- _Exercise details_: Write out, word for word, every line in the data below from the one containing "[YouTube] (849, 16)" to the one containing "[AC Nelsen RV World] (113, 48)", both of them included.

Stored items
════════════════════

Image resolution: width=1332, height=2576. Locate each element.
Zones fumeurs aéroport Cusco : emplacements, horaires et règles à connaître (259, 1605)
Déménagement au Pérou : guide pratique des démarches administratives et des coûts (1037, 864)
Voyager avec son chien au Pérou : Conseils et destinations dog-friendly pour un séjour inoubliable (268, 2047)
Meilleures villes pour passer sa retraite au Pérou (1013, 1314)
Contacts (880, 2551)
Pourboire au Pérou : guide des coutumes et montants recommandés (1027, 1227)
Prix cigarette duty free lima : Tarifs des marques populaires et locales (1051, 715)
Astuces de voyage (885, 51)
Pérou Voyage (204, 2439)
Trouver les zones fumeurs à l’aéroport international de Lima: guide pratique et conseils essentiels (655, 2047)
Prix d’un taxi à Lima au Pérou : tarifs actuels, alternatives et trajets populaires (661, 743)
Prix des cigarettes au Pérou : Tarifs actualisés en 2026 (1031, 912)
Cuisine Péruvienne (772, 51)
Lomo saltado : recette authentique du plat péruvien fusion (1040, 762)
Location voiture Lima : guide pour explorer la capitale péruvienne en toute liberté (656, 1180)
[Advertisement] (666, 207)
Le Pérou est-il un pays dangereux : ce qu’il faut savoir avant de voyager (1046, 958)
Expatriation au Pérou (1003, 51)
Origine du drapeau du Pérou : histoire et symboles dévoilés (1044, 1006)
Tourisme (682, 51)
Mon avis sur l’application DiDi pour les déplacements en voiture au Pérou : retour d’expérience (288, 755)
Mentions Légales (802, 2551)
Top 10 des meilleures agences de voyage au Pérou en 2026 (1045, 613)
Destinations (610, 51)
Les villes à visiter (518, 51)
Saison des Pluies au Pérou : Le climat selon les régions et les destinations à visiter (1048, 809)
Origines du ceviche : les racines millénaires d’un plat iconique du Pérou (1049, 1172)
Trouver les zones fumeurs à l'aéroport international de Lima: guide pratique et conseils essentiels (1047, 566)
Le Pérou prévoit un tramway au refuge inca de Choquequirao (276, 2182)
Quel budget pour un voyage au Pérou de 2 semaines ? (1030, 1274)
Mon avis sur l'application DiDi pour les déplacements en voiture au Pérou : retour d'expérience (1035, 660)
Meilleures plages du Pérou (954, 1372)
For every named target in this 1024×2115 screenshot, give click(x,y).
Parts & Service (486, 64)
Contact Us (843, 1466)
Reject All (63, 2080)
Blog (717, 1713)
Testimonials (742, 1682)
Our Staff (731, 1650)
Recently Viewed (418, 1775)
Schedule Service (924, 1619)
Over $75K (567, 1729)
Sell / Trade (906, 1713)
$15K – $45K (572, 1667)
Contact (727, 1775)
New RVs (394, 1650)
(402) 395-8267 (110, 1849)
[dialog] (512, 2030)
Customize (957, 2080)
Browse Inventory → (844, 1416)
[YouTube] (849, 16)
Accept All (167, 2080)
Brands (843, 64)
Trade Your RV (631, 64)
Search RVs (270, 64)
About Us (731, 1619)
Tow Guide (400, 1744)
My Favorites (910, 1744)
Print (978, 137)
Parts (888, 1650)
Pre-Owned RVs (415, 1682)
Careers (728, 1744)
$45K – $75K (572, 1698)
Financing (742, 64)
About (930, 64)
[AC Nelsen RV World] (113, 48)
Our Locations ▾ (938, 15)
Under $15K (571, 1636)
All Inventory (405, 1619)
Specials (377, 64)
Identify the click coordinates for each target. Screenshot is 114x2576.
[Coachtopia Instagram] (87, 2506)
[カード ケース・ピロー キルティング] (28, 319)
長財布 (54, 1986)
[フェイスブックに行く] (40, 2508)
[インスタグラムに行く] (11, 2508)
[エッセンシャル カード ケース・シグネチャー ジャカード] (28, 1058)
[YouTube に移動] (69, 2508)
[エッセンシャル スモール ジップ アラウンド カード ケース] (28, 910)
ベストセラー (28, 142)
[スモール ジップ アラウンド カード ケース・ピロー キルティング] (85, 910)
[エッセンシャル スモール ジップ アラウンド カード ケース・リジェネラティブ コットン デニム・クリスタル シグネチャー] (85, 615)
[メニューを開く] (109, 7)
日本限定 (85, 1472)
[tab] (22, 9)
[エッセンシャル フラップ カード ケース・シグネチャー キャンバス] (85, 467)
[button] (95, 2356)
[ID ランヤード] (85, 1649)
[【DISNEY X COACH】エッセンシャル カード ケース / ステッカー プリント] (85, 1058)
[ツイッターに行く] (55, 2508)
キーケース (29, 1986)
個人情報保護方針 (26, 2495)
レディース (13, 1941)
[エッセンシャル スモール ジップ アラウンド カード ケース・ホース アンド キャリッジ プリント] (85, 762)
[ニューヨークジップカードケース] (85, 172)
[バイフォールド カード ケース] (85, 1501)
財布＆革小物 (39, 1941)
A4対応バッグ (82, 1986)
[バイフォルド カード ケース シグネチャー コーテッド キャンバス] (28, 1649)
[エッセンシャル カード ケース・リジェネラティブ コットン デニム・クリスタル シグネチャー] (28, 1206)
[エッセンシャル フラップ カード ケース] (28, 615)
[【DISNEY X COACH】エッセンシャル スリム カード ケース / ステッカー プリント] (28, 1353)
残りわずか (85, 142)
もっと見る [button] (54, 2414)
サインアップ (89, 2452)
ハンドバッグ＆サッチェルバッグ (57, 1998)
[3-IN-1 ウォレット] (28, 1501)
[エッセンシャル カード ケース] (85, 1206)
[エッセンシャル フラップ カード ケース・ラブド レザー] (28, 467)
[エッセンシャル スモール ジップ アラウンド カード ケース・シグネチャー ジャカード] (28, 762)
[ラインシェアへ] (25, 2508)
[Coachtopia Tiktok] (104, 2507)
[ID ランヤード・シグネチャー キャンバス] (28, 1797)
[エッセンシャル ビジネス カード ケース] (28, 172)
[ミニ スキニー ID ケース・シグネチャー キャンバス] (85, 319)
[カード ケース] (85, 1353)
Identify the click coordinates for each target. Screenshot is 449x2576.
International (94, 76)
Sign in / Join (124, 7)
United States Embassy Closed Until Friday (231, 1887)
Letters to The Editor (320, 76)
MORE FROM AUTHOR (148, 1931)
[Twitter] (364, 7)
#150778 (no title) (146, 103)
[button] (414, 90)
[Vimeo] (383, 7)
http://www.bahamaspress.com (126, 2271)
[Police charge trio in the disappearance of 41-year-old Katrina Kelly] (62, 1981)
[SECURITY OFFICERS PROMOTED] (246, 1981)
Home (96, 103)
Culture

════════════════════

- _Expected answer_:
[YouTube] (849, 16)
Accept All (167, 2080)
Brands (843, 64)
Trade Your RV (631, 64)
Search RVs (270, 64)
About Us (731, 1619)
Tow Guide (400, 1744)
My Favorites (910, 1744)
Print (978, 137)
Parts (888, 1650)
Pre-Owned RVs (415, 1682)
Careers (728, 1744)
$45K – $75K (572, 1698)
Financing (742, 64)
About (930, 64)
[AC Nelsen RV World] (113, 48)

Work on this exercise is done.